China Pension Report 2014, compiled by the World Social Security Research Center at the Chinese Academy of Social Sciences, found that China’s pension system has two major problems: the lack of an automatic adjustment mechanism connecting three main indexes of premium rate, substitution rate, retirement age and change of the supporting rate; and the lack of an reporting system, resulting in poor predictions for expenditure surpassing pension income and funds being exhausted.

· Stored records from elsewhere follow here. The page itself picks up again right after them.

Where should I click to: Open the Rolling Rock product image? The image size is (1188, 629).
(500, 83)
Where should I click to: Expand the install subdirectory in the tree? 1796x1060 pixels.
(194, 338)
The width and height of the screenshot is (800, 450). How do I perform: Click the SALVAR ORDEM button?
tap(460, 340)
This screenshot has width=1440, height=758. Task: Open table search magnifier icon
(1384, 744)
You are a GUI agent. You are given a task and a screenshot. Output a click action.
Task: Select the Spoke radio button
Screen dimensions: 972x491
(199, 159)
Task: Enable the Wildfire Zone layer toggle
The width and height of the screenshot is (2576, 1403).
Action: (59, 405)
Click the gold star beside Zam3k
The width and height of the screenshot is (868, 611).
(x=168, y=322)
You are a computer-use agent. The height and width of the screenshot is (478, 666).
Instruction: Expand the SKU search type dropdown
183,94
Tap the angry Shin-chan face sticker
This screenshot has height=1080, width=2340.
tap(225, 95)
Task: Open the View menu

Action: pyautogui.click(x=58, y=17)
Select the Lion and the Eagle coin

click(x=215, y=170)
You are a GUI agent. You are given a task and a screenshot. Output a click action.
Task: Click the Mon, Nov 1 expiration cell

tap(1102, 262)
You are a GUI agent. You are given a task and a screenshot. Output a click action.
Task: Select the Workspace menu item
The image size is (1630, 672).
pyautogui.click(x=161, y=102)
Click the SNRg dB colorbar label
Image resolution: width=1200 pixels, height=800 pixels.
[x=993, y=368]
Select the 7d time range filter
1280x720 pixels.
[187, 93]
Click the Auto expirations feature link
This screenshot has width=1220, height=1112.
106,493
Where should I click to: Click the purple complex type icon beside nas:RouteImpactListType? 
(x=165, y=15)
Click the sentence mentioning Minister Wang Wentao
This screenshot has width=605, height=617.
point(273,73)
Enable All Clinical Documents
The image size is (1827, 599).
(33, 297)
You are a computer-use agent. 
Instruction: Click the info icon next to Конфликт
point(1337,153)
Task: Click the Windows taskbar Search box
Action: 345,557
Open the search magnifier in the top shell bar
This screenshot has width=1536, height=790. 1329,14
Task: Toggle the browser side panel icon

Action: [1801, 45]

 “We need to reform at least three areas to improve fairness,” said Zheng, explaining that the first involves integrating the New Pension System for Rural Residents with the Old-Age Insurance for Urban Residents to establish a unified basic pension system for urban and rural residents; the second involves formulating the policy of connecting the two systems; and the third involves making achievements in the reform of pension programs for public sector employees. “The last reform, which involves transferring the dual pension system to a uniform one, is the most difficult task for the country,” said Zheng.
 

Enhancing policy feasibility
In order to give full play to the system, theoretical and practical issues need to be perfected.
Converting the dual pension system into a uniform one requires adequately considering the feasibility of policies, meeting the economic and social demands, and following the rules of development. Otherwise, reform policies are hard to sustain.
 

Since 2001, China has gradually funded individual pensions in some provinces and regions. However, a rapidly aging society and shortage of pension income means the golden period for funding individual accounts has ended.
 

Some Chinese scholars have shifted their attention to the notional account system and compared China’s pension scheme to other countries’ systems.


Notional accounts are designed to mimic a defined contribution plan, where the pension depends on contributions and investment returns. Pension accounts under such a system are called “notional” because there is no pot of pension fund money, just a series of individual claims on the future public budget.
 

Zou Nongjian, dean of the School of Social Development at Nanjing Normal University in Jiangsu Province, claimed that merging social insurances depends on the unification of system design, rather than totally leveling all pensions.
 

Zou said that the new system aims to gradually include all employees, and set differential grades related to different groups of people who have different salaries and career lengths. “The basic pension is the same for everyone, but the complementary pension is different to achieve fairness and equal distribution,” added Zou.